Given a user-provided query table, a Search Join [1] finds related tables and integrates them with the query table. The result is an enriched query table with additional attributes.
To run the search join, you first need to create an index over a corpus of tables:
#!/bin/bash
JAR="insert path to jar file here"
CLS="de.uni_mannheim.informatik.dws.searchjoin.cli.TableIndexing"
IDX="index/"
WEB="insert path to tables here"
java c- $JAR $CLS -index $IDX $WEB
Run the search join with the just created index:
#!/bin/bash
JAR="insert path to jar file here"
CLS="de.uni_mannheim.informatik.dws.searchjoin.cli.SearchJoin"
IDX="index/"
QUERY="insert path to query table(s) here"
RESULT="result/"
java c- $JAR $CLS -index $IDX -out $RESULT $QUERY
This project is a simplified implementation of the Mannheim Search Join Engine [1-3] developed at the Data and Web Science Group at the University of Mannheim based on the WInte.r Framework. It is designed to be used with the Web Data Commons Web Tables corpora. Other sources of tables can be used as long as they use the same data format.

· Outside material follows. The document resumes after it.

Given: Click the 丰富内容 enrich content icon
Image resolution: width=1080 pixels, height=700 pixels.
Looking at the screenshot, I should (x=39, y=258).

The Search Join code can be used under the Apache 2.0 License.
[1] Lehmberg, O., Ritze, D., Ristoski, P., Meusel, R., Paulheim, H., & Bizer, C. (2015). The Mannheim Search Join Engine. Web semantics: science, services and agents on the World Wide Web, 35, 159-166.
[2] http://searchjoins.webdatacommons.org/
[3] Christian Bizer: Search Joins with the Web. Invited Lecture at the 17th International Conference on Database Theory (ICDT2014), Athens, Greece, March 2014.